It's hard not to read this any other way than, "we will deploy Clippy if we think someone else will deploy Clippy too." Great "safety-focused" AI company we have here. Holden is getting roasted in the LessWrong comments, but I agree with Yud that Anthropic deserves a significantly less polite response.
"So y'all were just fucking lying the whole time huh?"
In the context of actually existing AI development, "safety" means "how hard do my reporters have to work to get it to say a racial epithet we can publish." If we're doomed, we were already doomed.
"How robust are our publicly-available models against deliberate misuse?" is a valid question for both real safety and fake wokesafety. A model which can be jailbroken into using a racial slur its developers didn't want it to use can probably be jailbroken into providing a plausible DNA sequence for extensively drug-resistant Y pestis.
If you think Yudkowskian paperclipping is the only AI doom scenario that matters, then worrying about deliberate misuse of the model by humans is a distraction. But it is an obvious real risk.
But both of those are different from 'hackers can insert stuff into emails to reprogram the email-checking bot'.
To me both of your doom scenarios boil down to 'our naughty customers want to do something that we benevolent overlords forbid, tsk tsk' rather than 'our customers' bots aren't doing what our customers intend it to do'. The first is faux-benevolent bullshit that is marketed as 'we are stopping terrorism' and ends up being 'you will have our corporate HR living in your tools and you will like it', the second is doing your best to provide good service to your customers.
To quote Hegseth 'when we buy a Boeing plane, Boeing doesn't get to tell us where we fly it'.
Hey, I'm quite libertarian, but there's good reason to believe that our comfortable society would not survive long if small groups had the ability to make deadly, highly infectious pathogens. We're at least lucky that there's not an easy, cheap, undetectable way to make nuclear weapons.
Yes, "we overlords need to prevent you from doing X for safety" CAN BE and IS abused all the time, and I'm with you in beating that drum as often as I can. Unfortunately, that does not mean that there aren't a few Xs that the overlords really do need to prevent us from doing.
Is not really possible, knowledge isn't the major bottleneck, its process, materials, equipment, and skillset. This is just a confusion that some more knowledge oriented profession have about difficulty in other fields.
Please do not try to bait people into explaining in detail why this particular thing is easier than it looks.

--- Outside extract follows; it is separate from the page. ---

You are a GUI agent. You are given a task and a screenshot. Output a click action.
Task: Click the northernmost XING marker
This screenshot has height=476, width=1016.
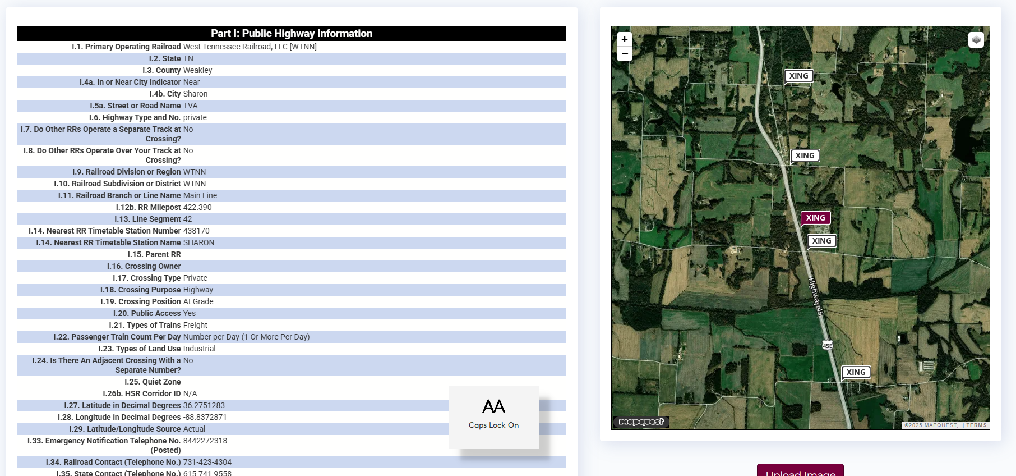798,76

Is it really baiting? For the majority of nitro chemistry - you take something organic, some nitric acid, some sulfuric acid as catalyst and the resulting thing will probably make a nice boom. The tricky part is getting the the stuff to make boom when you tell it to. Which requires reagents with high purity. And the guys in Merck do know what to look for if someone starts making purchases. And it is not field in which you can learn from your mistakes - both in production and procurement.
We have had total synthesis of cocaine for more than a century. The market is huge - and yet it is cheaper and easier to be grown in bolivia and shipped to Europe and US, than to be made domestically with high purity and untraceable.
Making whatever terrorist related is easy. But it is often a many step process with complicated supply chain. And every step is one where you could draw some unwanted attention. Or kill yourself.
Any man that is able to lone wolf a terrorist attack of the kind safetists fear, won't be on that will need chat gpt guidance.
Yeah I'm not at all concerned about chemical weapons.